The vast majority of photographers, or anyone to be honest, are doing their best to appear like they know what they are doing. The sad truth of modern social media is that the goal is to look as successful as possible, the happiest of them all, the one to follow. I can’t even tell how many messages I have received in the last few years asking me “How to make it big”, “How to become a successful photojournalist” or in a similar spirit. Every single time I have to disappoint with my response. Because I have no idea either.
I might seem like I’ve “made it” or that “I’ve got it all figured out” on the outside with all my journeys to a war-ravaged country followed by complete photo essays but let me be clear on one thing. I often just grasp at what cards I’m dealt and try to work around them as best as I can. My photography has not gotten me a single advantage in the professional world. I have not made a single penny from it. The most I make from photography is a symbolic charge from an occasional wedding I shoot once a year for yet another friend of my wife. None of my stories were ever published by a major media company, or a publisher.
Like the vast majority of photographers in the world, I have a job that requires me to spend at least five, sometimes six, days a week working. Outside of that job, I have a family that needs me at home on a daily basis. A daughter I absolutely adore spending time with. I do not have a lot of time to photograph what I’d love to. I make time whenever I can but I often just simply can not. I go to work an hour or two early every once in a while so I can spend time outside in the morning to shoot some street pictures. I leave work and spend an hour or two in the city with my camera at the cost of not seeing my little girl for the last few minutes before she goes to sleep maybe once a week. I save money, vacation days, and overtime hours to be able to travel to a different country to work on a story I feel close to even though I could be spending that time just relaxing on a vacation.

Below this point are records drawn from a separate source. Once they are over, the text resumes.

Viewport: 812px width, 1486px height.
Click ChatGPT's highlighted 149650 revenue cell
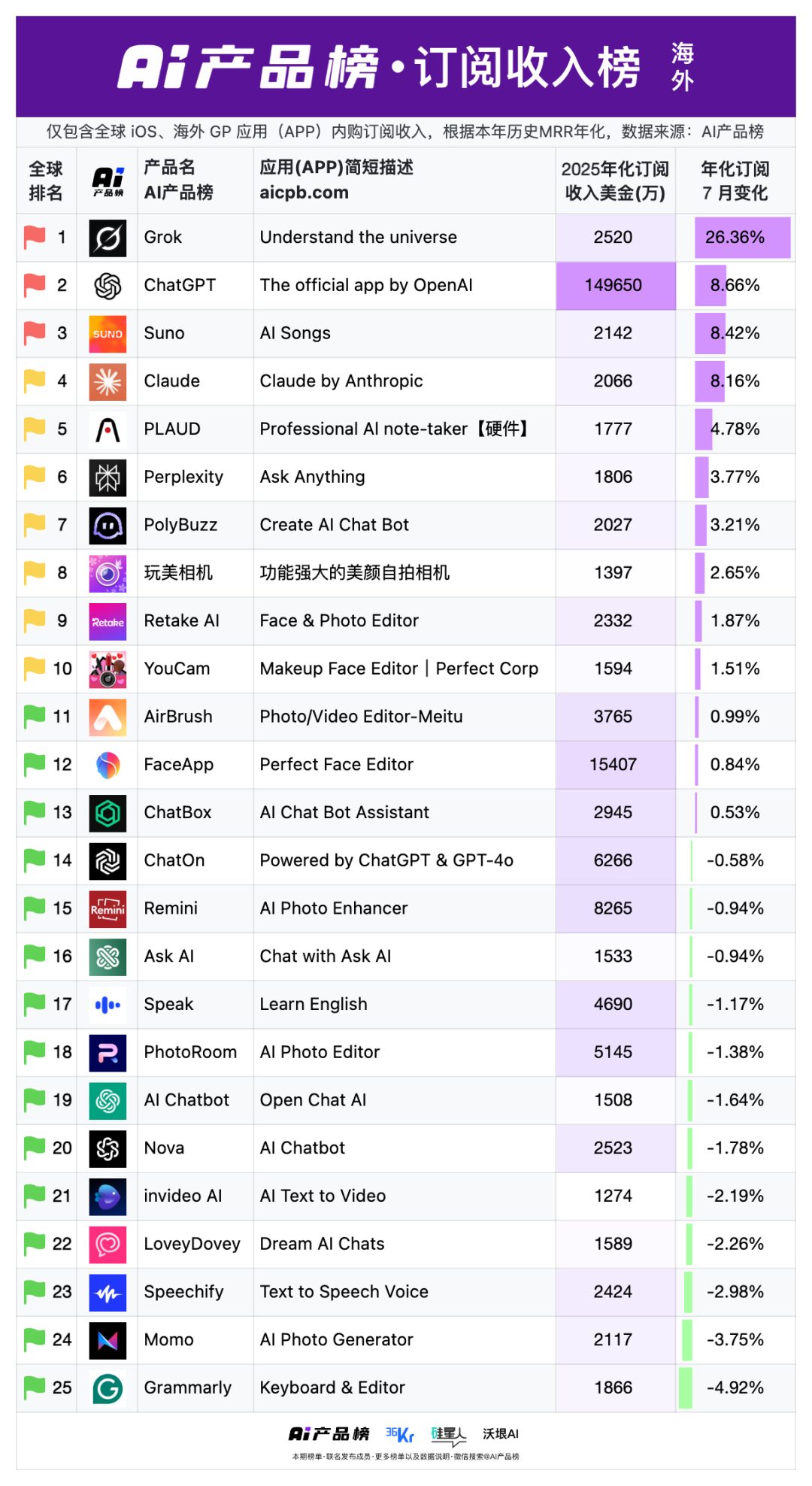616,286

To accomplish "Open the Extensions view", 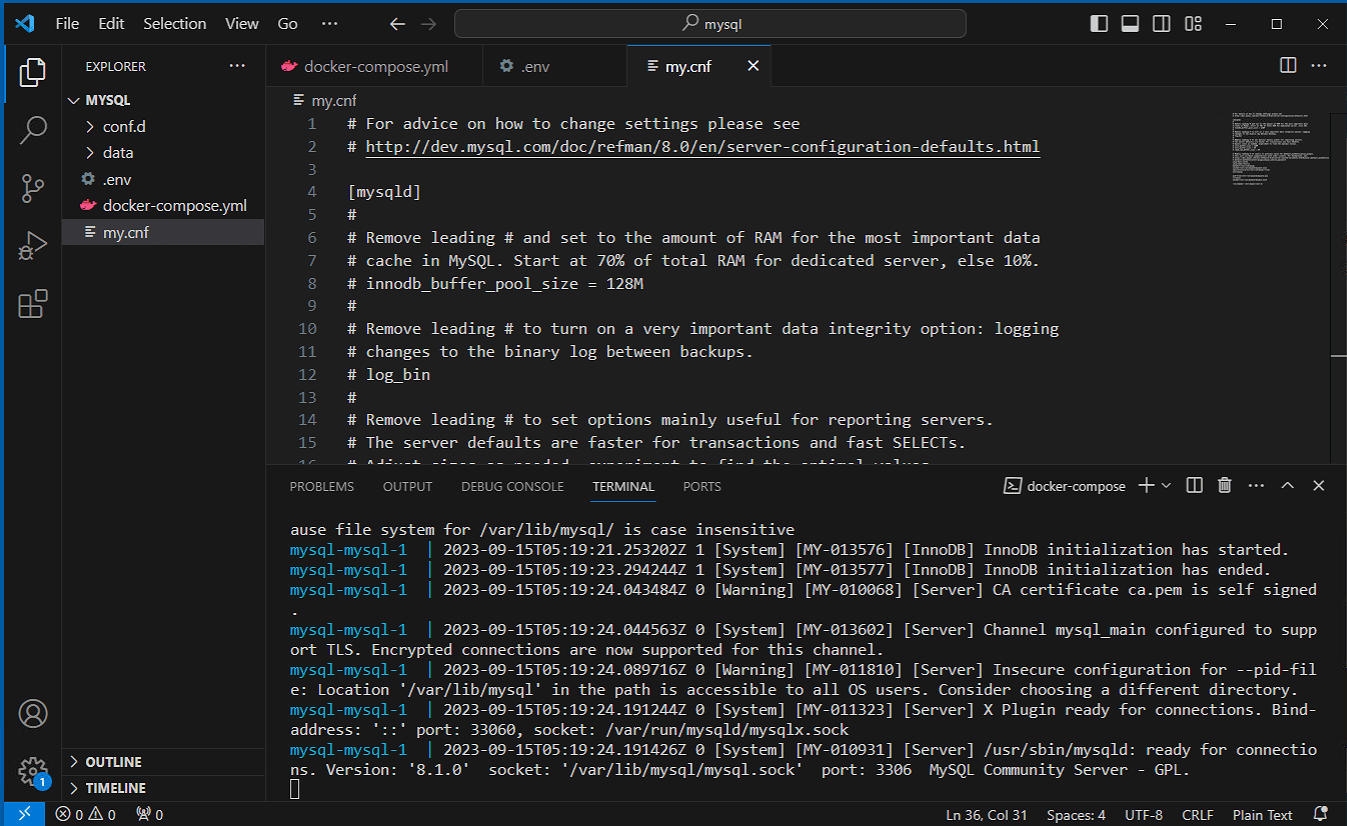I will pyautogui.click(x=33, y=303).
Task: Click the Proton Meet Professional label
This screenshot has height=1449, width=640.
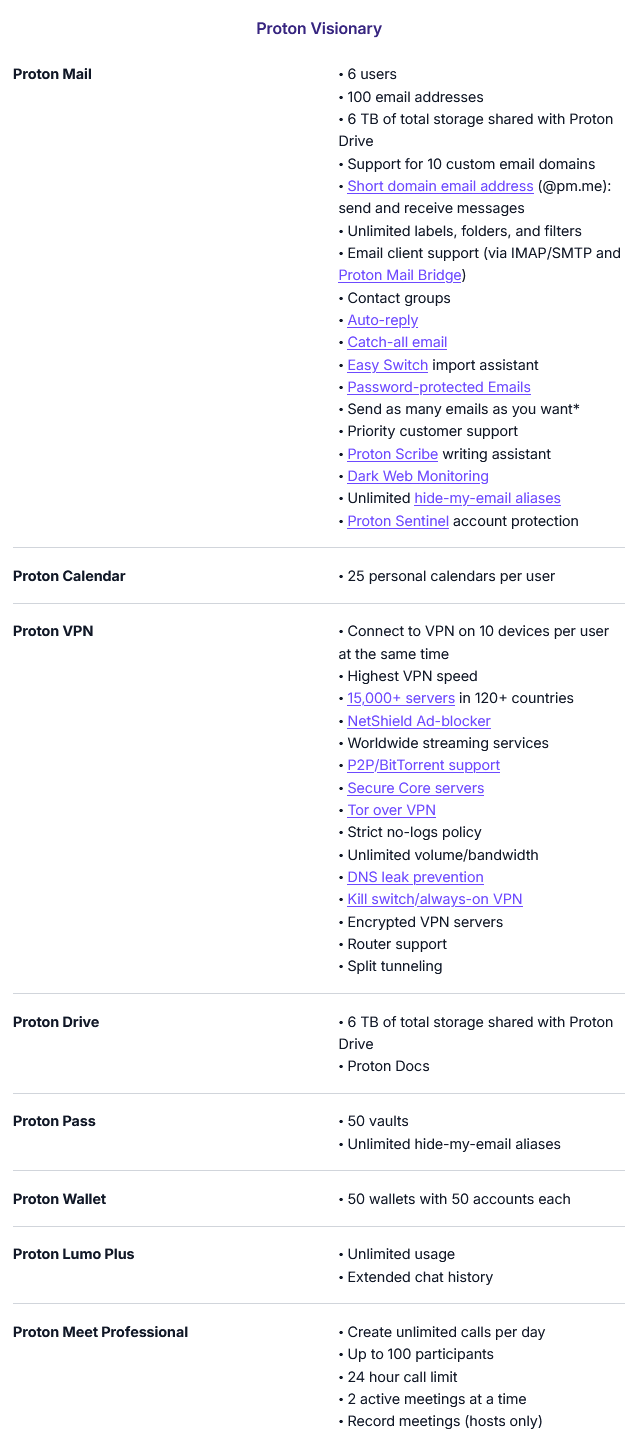Action: pyautogui.click(x=100, y=1332)
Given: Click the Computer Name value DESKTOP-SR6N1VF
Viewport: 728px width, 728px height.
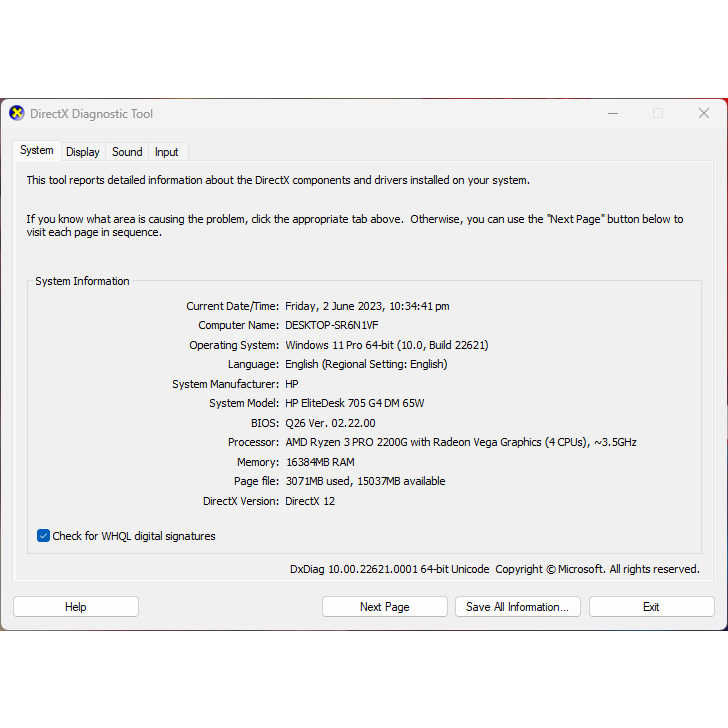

The hardest part is balancing my passion for photography and storytelling with being with my family. My baby girl isn’t even two years old so every day is different. Each day brings something new. She was so much bigger when I returned after those two weeks in Ukraine I wrote about here. It is not easy not seeing her every once in a while, but I do my best and constantly balance my life to pursue what I feel is my calling and be the best possible father I can be.
Some people read the story I brought back with me, some only scrolled through the photographs, and many haven’t even seen it. But many who did have sent me amazing messages of encouragement or even gratitude for waking them up to go out and work on their own passion projects. There were some though who kept asking the same questions I mentioned earlier. And my answer to that is always this. Don’t do it for fame. Don’t do it for money. Do it for the passion of photography in itself. If you love photography, you can always find an excuse to pursue it. And if you truly love photography, you will keep pursuing it regardless of your results or outcomes in terms of whatever you see as success.
Apologies in advance for the Thanos reference but I honestly used to think I’ll finally rest and watch the Sun set over a grateful universe once I hit “X” amount of followers, or once I’ll be effortlessly selling out gallery shows after gallery shows, or when I have a bestseller book filled with my photographs. Those all sound incredible, but I stopped using those to define success for myself. Sure I won’t mind and I know I’ll be pretty stoked when that happens. But I won’t beat myself up if that never happens.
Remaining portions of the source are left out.